**本文**
━━━━━━━━━━━━━━━━

誰もが、人生最期の瞬間は訪れます。最期をどのように過ごしたいかは、人それぞれ。本人が望む最期についてご家族と話しておくとよいでしょう。
ターミナルケアとは?
ターミナルケアは、その名のとおり「終末期(ターミナル)」の「医療・看護および介護(ケア)」です。老衰や病気、障害などの理由により終末期を迎えた方が、少しでも穏やかに過ごせるように、身体的のみならず、精神的にも負担のないケアが行われます。すべての苦痛を緩和することが第一目的なので、痛みをともなう治療や延命措置は基本的に行いません。
ターミナルケアを始める時期は?
ターミナルケアを行うかどうかは患者本人や家族の意思に任されています。しかし、ターミナルケアを始めるという事は『延命を諦める』こととほぼイコールとなるため、開始の決断はとてもデリケートな問題です。癌などの病気の場合には、病状から予測される余命や、治療の効果が期待できるかどうかなどを考慮して、タイミングを決断することになります。認知症や老衰の場合は寝たきりになって介助があっても食事ができなくなった時が、一般的にターミナルケアの開始時期と考えられています。本人の意思で開始を決断できるのが理想ですが。特に認知症の場合、意思確認が難しくなっていることもありその場合は、家族が判断します。
ターミナルケアの大きく分けて3つ
ターミナルケアは大きくわけて『身体面の対するケア』『精神面に対するケア』『社会面に対するケア』の3つに分けれれます。詳しく解説していきます。
【身体面に対するケア】
投薬などで痛みなどの症状を緩和するケアが身体的なターミナルケアです。終末期には痛み、全身の倦怠感、食欲不振、呼吸難、不眠といった症状があらわれます。このような状況が続くことで「床ずれ」にならないためのケアも行われます。

━━━━━━━━━━━━━━━━

本文から「ターミナルケアを始める時期は?」から「す。詳しく解説していきます。」までを一字一句変えずに抜き出してください。 本文の内容だけを手がかりにしてください。

**保存された項目**
━━━━━━━━━━━━━━━━

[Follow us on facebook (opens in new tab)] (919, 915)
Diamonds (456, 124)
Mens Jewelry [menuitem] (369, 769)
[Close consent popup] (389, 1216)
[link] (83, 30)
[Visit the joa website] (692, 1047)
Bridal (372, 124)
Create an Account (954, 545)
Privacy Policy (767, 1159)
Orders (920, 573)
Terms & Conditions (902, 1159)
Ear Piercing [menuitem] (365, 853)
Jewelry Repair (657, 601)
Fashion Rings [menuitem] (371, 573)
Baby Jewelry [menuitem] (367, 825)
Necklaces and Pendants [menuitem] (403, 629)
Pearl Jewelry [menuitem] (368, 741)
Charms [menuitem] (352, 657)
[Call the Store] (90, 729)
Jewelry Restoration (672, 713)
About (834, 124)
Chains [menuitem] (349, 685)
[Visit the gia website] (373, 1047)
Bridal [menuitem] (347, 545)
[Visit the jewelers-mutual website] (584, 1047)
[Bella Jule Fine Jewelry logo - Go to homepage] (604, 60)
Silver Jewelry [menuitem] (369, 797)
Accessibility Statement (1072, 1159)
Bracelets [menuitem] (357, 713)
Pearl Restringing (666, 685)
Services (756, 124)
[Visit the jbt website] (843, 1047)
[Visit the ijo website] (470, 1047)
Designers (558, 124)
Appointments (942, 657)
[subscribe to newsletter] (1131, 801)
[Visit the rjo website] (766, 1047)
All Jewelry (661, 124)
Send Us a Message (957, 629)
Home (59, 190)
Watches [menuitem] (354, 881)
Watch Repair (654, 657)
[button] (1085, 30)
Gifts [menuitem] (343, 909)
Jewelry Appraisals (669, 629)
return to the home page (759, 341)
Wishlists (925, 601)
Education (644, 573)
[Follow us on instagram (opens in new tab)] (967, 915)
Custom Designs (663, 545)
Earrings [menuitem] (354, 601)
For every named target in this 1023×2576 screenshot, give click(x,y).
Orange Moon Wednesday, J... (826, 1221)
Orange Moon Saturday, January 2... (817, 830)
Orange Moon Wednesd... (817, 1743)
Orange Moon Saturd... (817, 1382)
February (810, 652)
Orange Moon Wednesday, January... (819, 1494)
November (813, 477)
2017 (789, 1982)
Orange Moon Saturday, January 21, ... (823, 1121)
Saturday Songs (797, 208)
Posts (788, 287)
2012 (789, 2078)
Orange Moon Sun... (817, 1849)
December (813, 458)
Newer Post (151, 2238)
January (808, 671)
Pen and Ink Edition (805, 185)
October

━━━━━━━━━━━━━━━━

**解答**
ターミナルケアを始める時期は?
ターミナルケアを行うかどうかは患者本人や家族の意思に任されています。しかし、ターミナルケアを始めるという事は『延命を諦める』こととほぼイコールとなるため、開始の決断はとてもデリケートな問題です。癌などの病気の場合には、病状から予測される余命や、治療の効果が期待できるかどうかなどを考慮して、タイミングを決断することになります。認知症や老衰の場合は寝たきりになって介助があっても食事ができなくなった時が、一般的にターミナルケアの開始時期と考えられています。本人の意思で開始を決断できるのが理想ですが。特に認知症の場合、意思確認が難しくなっていることもありその場合は、家族が判断します。
ターミナルケアの大きく分けて3つ
ターミナルケアは大きくわけて『身体面の対するケア』『精神面に対するケア』『社会面に対するケア』の3つに分けれれます。詳しく解説していきます。